| SET TASKS |
a – In the passage on Ireland's competitiveness, which two large countries are said to be competing through aggressive investment subsidies and tariffs on imports?
b – Set down the stretch of the passage on Ireland's competitiveness from "The rise of" through "can still deliver.".
c – Supply the next part of the passage on Ireland's competitiveness, picking up after its final sentence.

START EXTRACT TO READ

Ireland’s economic pillars are more threatened now than they have been in some time. The landscape facing our exporters in global markets is very challenging. The battle for investment in the global economy is changing. Large countries like the US and China are increasingly competing using aggressive investment subsidies and tariffs on imports. Europe has been slower when it comes to the use of industrial policy, but it is moving in the same direction. There is a major risk for Ireland that an outsized EU response in a subsidy war could damage the level playing field in the Single Market, by allowing large countries a free hand to ladle on subsidies which small countries could never match.
The rise of State-driven competition for investment, increasing geopolitical tensions, and decreasing trade openness are not beneficial for small countries like ours. We will never be able to compete with big countries when it comes to subsidies, whilst we have had our tax edge blunted by global changes in recent years.
The signals we send in this election debate are being watched not just by a domestic audience, but also by corporate decision makers who need to be convinced that we can still deliver.

END EXTRACT TO READ
START ENTRIES SHOWN

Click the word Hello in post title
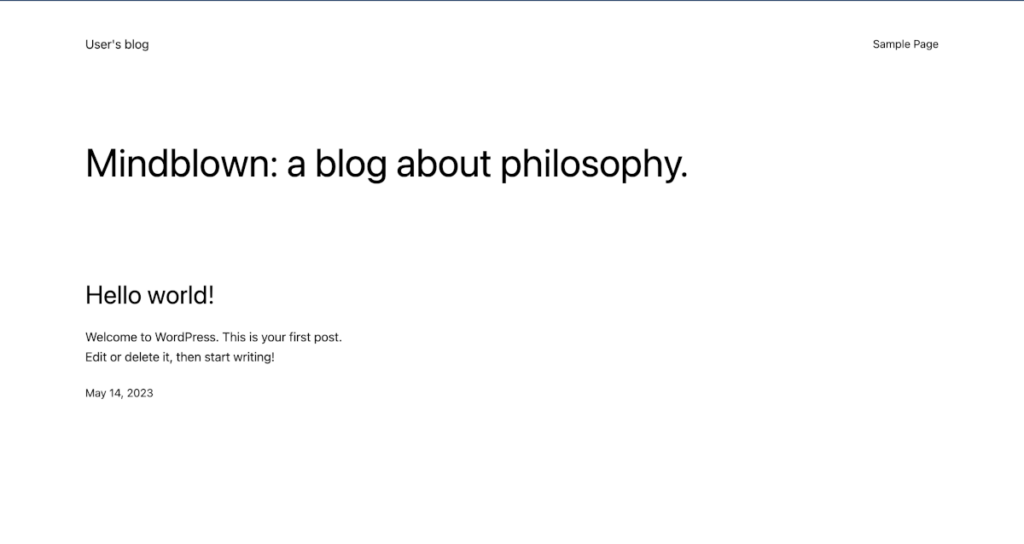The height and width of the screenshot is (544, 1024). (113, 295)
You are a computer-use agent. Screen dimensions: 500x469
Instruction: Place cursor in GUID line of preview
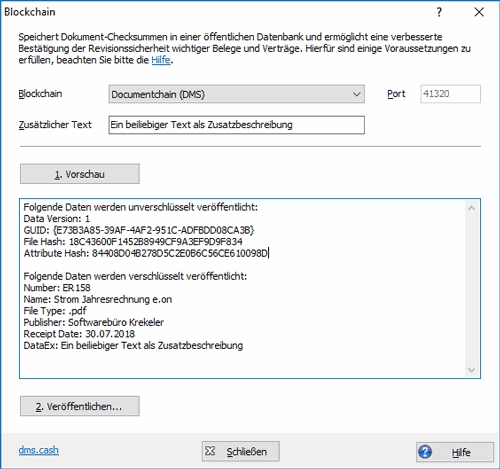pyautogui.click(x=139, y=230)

END ENTRIES SHOWN

| RESPONSES BY TASK |
a – The US and China.

b –
The rise of State-driven competition for investment, increasing geopolitical tensions, and decreasing trade openness are not beneficial for small countries like ours. We will never be able to compete with big countries when it comes to subsidies, whilst we have had our tax edge blunted by global changes in recent years.
The signals we send in this election debate are being watched not just by a domestic audience, but also by corporate decision makers who need to be convinced that we can still deliver.

c –
The income tax system should be broad-based and be designed to support an economic model driven by highly mobile talent: Considering Ireland’s highly concentrated tax base, the international evidence on the elasticity of higher marginal tax rates, growing competition for skilled workers and the future changes in global employment which will make key workers more rather than less mobile, we believe that the best path for future reform of income tax would be to make changes which gradually move the top marginal rate of tax to around 45% from 52% of income and index the entry point to the top rate over and above the average full-time wage in the economy. This should be allied to an attractive temporary regime for the most mobile workers. On the other hand, more workers should pay tax, and this can be achieved very gradually through non-indexation or partial indexation of the entry points to the personal tax and Universal Social Charge (USC) net.
What measures business wants to see in the Programme for Government.
- A commitment to adequately fund public services and keep a sustainable public finance, through a broad, stable and competitive income tax base.
- A commitment to index the entry point to the top rate of tax well above the average full-time wage.
- A commitment to a supportive tax regime to attract mobile talent into the country.
- A commitment to a tax system which supports employers doing the right thing – including expanding Benefit-in-Kind (BIK) relief for health and wellbeing and allowing employers reward milestones and recognise expenses in the workplace without overly burdensome reporting.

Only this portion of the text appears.